Could you return the entire listing below exactly as written?

▸ PROVIDED DATA:
== == ==
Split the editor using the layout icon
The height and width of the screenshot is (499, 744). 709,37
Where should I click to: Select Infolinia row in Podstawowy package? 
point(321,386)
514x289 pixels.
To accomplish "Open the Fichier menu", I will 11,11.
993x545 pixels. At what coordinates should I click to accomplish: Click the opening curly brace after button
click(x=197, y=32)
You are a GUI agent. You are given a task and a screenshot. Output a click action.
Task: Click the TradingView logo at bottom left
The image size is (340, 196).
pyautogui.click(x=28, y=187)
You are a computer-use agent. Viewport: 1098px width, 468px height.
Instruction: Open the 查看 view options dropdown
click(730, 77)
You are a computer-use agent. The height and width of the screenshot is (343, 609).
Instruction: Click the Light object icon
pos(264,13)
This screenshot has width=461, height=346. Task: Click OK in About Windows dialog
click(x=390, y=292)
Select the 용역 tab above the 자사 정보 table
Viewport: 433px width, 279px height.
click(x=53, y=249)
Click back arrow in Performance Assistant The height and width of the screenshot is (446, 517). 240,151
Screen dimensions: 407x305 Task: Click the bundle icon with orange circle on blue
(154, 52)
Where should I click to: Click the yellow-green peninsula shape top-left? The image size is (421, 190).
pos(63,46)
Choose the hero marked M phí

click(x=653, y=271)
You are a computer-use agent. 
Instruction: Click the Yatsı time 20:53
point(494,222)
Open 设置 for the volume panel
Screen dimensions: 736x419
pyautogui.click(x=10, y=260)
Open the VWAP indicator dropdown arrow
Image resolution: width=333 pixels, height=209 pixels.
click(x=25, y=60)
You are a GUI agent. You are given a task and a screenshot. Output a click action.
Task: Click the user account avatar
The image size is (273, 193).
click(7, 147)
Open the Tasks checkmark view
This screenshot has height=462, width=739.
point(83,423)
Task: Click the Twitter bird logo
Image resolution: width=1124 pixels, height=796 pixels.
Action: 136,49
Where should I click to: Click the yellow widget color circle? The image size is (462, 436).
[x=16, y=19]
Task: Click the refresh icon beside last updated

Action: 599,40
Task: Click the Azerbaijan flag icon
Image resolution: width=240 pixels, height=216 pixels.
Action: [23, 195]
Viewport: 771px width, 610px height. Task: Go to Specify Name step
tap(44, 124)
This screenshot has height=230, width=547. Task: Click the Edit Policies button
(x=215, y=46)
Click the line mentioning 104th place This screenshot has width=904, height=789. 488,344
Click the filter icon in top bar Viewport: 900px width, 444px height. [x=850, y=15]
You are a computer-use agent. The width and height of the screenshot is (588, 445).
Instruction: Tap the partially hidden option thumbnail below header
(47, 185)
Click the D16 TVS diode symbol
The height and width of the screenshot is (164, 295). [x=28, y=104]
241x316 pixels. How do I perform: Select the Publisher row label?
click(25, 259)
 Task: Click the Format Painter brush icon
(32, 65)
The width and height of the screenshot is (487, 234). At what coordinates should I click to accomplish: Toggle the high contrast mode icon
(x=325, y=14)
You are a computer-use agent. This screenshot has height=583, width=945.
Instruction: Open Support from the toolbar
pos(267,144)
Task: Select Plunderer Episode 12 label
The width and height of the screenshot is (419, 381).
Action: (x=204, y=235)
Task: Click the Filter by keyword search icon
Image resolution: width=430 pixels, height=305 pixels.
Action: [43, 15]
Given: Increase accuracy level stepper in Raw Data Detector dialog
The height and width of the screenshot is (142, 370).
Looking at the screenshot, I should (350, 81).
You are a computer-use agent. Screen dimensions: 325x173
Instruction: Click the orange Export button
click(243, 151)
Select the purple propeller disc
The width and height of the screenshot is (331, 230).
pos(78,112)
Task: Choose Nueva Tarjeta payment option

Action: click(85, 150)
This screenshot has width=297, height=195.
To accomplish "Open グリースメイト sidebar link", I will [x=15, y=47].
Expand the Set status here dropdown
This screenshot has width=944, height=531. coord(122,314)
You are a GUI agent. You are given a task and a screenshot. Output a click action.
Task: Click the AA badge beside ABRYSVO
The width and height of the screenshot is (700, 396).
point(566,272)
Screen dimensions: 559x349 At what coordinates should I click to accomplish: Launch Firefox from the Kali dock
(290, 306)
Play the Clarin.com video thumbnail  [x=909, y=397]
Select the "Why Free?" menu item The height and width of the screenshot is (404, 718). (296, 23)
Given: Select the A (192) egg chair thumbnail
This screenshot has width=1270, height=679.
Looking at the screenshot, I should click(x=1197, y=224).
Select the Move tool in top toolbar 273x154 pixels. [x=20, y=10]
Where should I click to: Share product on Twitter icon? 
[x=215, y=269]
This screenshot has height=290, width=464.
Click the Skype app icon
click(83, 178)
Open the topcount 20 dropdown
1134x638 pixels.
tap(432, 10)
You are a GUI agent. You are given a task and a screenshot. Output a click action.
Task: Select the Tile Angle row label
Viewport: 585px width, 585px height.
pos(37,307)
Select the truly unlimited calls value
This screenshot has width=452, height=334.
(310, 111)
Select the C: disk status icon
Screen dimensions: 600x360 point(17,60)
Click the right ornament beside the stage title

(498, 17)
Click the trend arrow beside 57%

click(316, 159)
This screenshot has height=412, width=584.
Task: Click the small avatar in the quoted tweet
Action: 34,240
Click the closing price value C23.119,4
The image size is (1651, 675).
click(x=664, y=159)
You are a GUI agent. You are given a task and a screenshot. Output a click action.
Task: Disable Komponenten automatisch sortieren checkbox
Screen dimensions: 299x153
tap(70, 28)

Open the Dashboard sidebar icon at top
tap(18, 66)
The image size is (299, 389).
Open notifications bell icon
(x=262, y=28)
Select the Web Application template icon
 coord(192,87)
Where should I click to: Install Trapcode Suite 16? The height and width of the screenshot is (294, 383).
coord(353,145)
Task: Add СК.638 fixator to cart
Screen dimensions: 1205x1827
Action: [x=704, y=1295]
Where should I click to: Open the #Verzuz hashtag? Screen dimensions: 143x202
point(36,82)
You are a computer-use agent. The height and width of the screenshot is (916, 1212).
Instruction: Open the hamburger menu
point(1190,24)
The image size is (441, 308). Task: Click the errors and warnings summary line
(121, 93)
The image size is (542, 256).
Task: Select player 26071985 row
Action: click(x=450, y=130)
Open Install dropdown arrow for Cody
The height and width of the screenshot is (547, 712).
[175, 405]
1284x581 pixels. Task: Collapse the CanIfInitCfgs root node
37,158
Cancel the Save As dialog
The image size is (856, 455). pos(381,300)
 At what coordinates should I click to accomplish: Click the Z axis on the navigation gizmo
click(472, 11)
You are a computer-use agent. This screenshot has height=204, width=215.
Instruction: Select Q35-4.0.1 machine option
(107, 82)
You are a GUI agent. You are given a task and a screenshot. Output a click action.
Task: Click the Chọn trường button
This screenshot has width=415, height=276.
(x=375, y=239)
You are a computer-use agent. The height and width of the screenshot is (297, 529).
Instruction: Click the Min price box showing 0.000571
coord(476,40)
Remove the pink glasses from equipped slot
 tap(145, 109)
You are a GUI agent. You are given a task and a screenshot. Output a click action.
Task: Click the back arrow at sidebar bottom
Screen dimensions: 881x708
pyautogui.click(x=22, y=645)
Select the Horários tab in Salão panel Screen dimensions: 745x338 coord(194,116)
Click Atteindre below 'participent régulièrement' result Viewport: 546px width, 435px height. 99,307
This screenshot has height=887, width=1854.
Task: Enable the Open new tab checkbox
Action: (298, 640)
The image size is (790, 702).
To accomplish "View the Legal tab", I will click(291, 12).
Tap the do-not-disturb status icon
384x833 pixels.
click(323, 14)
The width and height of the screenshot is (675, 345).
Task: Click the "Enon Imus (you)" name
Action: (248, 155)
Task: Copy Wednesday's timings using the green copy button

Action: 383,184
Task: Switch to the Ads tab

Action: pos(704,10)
== == ==
▸ SOLVED PROBLEM:
Split the editor using the layout icon
The height and width of the screenshot is (499, 744). 709,37
Where should I click to: Select Infolinia row in Podstawowy package? 
point(321,386)
514x289 pixels.
To accomplish "Open the Fichier menu", I will 11,11.
993x545 pixels. At what coordinates should I click to accomplish: Click the opening curly brace after button
click(x=197, y=32)
You are a GUI agent. You are given a task and a screenshot. Output a click action.
Task: Click the TradingView logo at bottom left
The image size is (340, 196).
pyautogui.click(x=28, y=187)
You are a computer-use agent. Viewport: 1098px width, 468px height.
Instruction: Open the 查看 view options dropdown
click(730, 77)
You are a computer-use agent. The height and width of the screenshot is (343, 609).
Instruction: Click the Light object icon
pos(264,13)
This screenshot has width=461, height=346. Task: Click OK in About Windows dialog
click(x=390, y=292)
Select the 용역 tab above the 자사 정보 table
Viewport: 433px width, 279px height.
click(x=53, y=249)
Click back arrow in Performance Assistant The height and width of the screenshot is (446, 517). 240,151
Screen dimensions: 407x305 Task: Click the bundle icon with orange circle on blue
(154, 52)
Where should I click to: Click the yellow-green peninsula shape top-left? The image size is (421, 190).
pos(63,46)
Choose the hero marked M phí

click(x=653, y=271)
You are a computer-use agent. 
Instruction: Click the Yatsı time 20:53
point(494,222)
Open 设置 for the volume panel
Screen dimensions: 736x419
pyautogui.click(x=10, y=260)
Open the VWAP indicator dropdown arrow
Image resolution: width=333 pixels, height=209 pixels.
click(x=25, y=60)
You are a GUI agent. You are given a task and a screenshot. Output a click action.
Task: Click the user account avatar
The image size is (273, 193).
click(7, 147)
Open the Tasks checkmark view
This screenshot has height=462, width=739.
point(83,423)
Task: Click the Twitter bird logo
Image resolution: width=1124 pixels, height=796 pixels.
Action: 136,49
Where should I click to: Click the yellow widget color circle? The image size is (462, 436).
[x=16, y=19]
Task: Click the refresh icon beside last updated

Action: 599,40
Task: Click the Azerbaijan flag icon
Image resolution: width=240 pixels, height=216 pixels.
Action: [23, 195]
Viewport: 771px width, 610px height. Task: Go to Specify Name step
tap(44, 124)
This screenshot has height=230, width=547. Task: Click the Edit Policies button
(x=215, y=46)
Click the line mentioning 104th place This screenshot has width=904, height=789. 488,344
Click the filter icon in top bar Viewport: 900px width, 444px height. [x=850, y=15]
You are a computer-use agent. The width and height of the screenshot is (588, 445).
Instruction: Tap the partially hidden option thumbnail below header
(47, 185)
Click the D16 TVS diode symbol
The height and width of the screenshot is (164, 295). [x=28, y=104]
241x316 pixels. How do I perform: Select the Publisher row label?
click(25, 259)
 Task: Click the Format Painter brush icon
(32, 65)
The width and height of the screenshot is (487, 234). At what coordinates should I click to accomplish: Toggle the high contrast mode icon
(x=325, y=14)
You are a computer-use agent. This screenshot has height=583, width=945.
Instruction: Open Support from the toolbar
pos(267,144)
Task: Select Plunderer Episode 12 label
The width and height of the screenshot is (419, 381).
Action: (x=204, y=235)
Task: Click the Filter by keyword search icon
Image resolution: width=430 pixels, height=305 pixels.
Action: [43, 15]
Given: Increase accuracy level stepper in Raw Data Detector dialog
The height and width of the screenshot is (142, 370).
Looking at the screenshot, I should (350, 81).
You are a computer-use agent. Screen dimensions: 325x173
Instruction: Click the orange Export button
click(243, 151)
Select the purple propeller disc
The width and height of the screenshot is (331, 230).
pos(78,112)
Task: Choose Nueva Tarjeta payment option

Action: click(85, 150)
This screenshot has width=297, height=195.
To accomplish "Open グリースメイト sidebar link", I will [x=15, y=47].
Expand the Set status here dropdown
This screenshot has width=944, height=531. coord(122,314)
You are a GUI agent. You are given a task and a screenshot. Output a click action.
Task: Click the AA badge beside ABRYSVO
The width and height of the screenshot is (700, 396).
point(566,272)
Screen dimensions: 559x349 At what coordinates should I click to accomplish: Launch Firefox from the Kali dock
(290, 306)
Play the Clarin.com video thumbnail  [x=909, y=397]
Select the "Why Free?" menu item The height and width of the screenshot is (404, 718). (296, 23)
Given: Select the A (192) egg chair thumbnail
This screenshot has width=1270, height=679.
Looking at the screenshot, I should click(x=1197, y=224).
Select the Move tool in top toolbar 273x154 pixels. [x=20, y=10]
Where should I click to: Share product on Twitter icon? 
[x=215, y=269]
This screenshot has height=290, width=464.
Click the Skype app icon
click(83, 178)
Open the topcount 20 dropdown
1134x638 pixels.
tap(432, 10)
You are a GUI agent. You are given a task and a screenshot. Output a click action.
Task: Select the Tile Angle row label
Viewport: 585px width, 585px height.
pos(37,307)
Select the truly unlimited calls value
This screenshot has width=452, height=334.
(310, 111)
Select the C: disk status icon
Screen dimensions: 600x360 point(17,60)
Click the right ornament beside the stage title

(498, 17)
Click the trend arrow beside 57%

click(316, 159)
This screenshot has height=412, width=584.
Task: Click the small avatar in the quoted tweet
Action: 34,240
Click the closing price value C23.119,4
The image size is (1651, 675).
click(x=664, y=159)
You are a GUI agent. You are given a task and a screenshot. Output a click action.
Task: Disable Komponenten automatisch sortieren checkbox
Screen dimensions: 299x153
tap(70, 28)

Open the Dashboard sidebar icon at top
tap(18, 66)
The image size is (299, 389).
Open notifications bell icon
(x=262, y=28)
Select the Web Application template icon
 coord(192,87)
Where should I click to: Install Trapcode Suite 16? The height and width of the screenshot is (294, 383).
coord(353,145)
Task: Add СК.638 fixator to cart
Screen dimensions: 1205x1827
Action: [x=704, y=1295]
Where should I click to: Open the #Verzuz hashtag? Screen dimensions: 143x202
point(36,82)
You are a computer-use agent. The height and width of the screenshot is (916, 1212).
Instruction: Open the hamburger menu
point(1190,24)
The image size is (441, 308). Task: Click the errors and warnings summary line
(121, 93)
The image size is (542, 256).
Task: Select player 26071985 row
Action: click(x=450, y=130)
Open Install dropdown arrow for Cody
The height and width of the screenshot is (547, 712).
[175, 405]
1284x581 pixels. Task: Collapse the CanIfInitCfgs root node
37,158
Cancel the Save As dialog
The image size is (856, 455). pos(381,300)
 At what coordinates should I click to accomplish: Click the Z axis on the navigation gizmo
click(472, 11)
You are a computer-use agent. This screenshot has height=204, width=215.
Instruction: Select Q35-4.0.1 machine option
(107, 82)
You are a GUI agent. You are given a task and a screenshot. Output a click action.
Task: Click the Chọn trường button
This screenshot has width=415, height=276.
(x=375, y=239)
You are a computer-use agent. The height and width of the screenshot is (297, 529).
Instruction: Click the Min price box showing 0.000571
coord(476,40)
Remove the pink glasses from equipped slot
 tap(145, 109)
You are a GUI agent. You are given a task and a screenshot. Output a click action.
Task: Click the back arrow at sidebar bottom
Screen dimensions: 881x708
pyautogui.click(x=22, y=645)
Select the Horários tab in Salão panel Screen dimensions: 745x338 coord(194,116)
Click Atteindre below 'participent régulièrement' result Viewport: 546px width, 435px height. 99,307
This screenshot has height=887, width=1854.
Task: Enable the Open new tab checkbox
Action: (298, 640)
The image size is (790, 702).
To accomplish "View the Legal tab", I will click(291, 12).
Tap the do-not-disturb status icon
384x833 pixels.
click(323, 14)
The width and height of the screenshot is (675, 345).
Task: Click the "Enon Imus (you)" name
Action: (248, 155)
Task: Copy Wednesday's timings using the green copy button

Action: 383,184
Task: Switch to the Ads tab

Action: pos(704,10)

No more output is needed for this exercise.